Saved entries
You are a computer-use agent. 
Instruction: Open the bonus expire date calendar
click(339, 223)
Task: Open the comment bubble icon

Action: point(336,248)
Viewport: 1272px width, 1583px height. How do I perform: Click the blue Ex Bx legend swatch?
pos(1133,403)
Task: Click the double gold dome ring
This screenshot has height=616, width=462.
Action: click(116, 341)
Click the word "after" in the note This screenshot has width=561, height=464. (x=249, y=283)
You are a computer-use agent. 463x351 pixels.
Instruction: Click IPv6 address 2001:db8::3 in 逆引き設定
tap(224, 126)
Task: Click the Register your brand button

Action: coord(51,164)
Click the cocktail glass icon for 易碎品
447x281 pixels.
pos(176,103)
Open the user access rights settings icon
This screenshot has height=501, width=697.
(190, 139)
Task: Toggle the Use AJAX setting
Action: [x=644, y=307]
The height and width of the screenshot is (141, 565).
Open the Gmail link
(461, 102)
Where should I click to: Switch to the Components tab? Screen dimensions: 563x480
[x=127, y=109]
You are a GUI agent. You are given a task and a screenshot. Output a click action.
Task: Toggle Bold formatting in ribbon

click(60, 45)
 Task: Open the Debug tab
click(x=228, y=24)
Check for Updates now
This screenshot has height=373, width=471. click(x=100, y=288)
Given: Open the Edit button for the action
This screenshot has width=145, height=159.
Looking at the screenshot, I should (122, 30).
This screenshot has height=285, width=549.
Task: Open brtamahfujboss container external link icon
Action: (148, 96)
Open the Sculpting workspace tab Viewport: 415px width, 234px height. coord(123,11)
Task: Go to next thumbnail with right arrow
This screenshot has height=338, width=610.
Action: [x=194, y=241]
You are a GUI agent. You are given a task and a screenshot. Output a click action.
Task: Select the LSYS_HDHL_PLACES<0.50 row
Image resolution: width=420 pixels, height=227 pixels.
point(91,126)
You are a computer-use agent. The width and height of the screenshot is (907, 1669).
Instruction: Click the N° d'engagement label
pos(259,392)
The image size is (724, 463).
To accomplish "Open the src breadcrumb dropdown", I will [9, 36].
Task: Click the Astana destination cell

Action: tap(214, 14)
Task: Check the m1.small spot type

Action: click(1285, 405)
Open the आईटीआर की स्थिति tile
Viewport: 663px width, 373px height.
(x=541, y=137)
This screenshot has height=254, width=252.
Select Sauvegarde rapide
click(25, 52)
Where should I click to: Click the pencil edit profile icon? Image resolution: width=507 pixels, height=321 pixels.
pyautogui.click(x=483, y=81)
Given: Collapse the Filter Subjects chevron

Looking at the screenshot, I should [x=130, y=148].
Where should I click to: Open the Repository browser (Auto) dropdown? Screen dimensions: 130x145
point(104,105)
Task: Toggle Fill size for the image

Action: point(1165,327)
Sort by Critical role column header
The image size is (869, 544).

WHAT YOU NEED TO DO :: From the entries above, list each line with "computer" in it.

RESPONSE TO THIS EXERCISE ::
You are a computer-use agent. 
You are a computer-use agent. 463x351 pixels.
You are a computer-use agent. The width and height of the screenshot is (907, 1669).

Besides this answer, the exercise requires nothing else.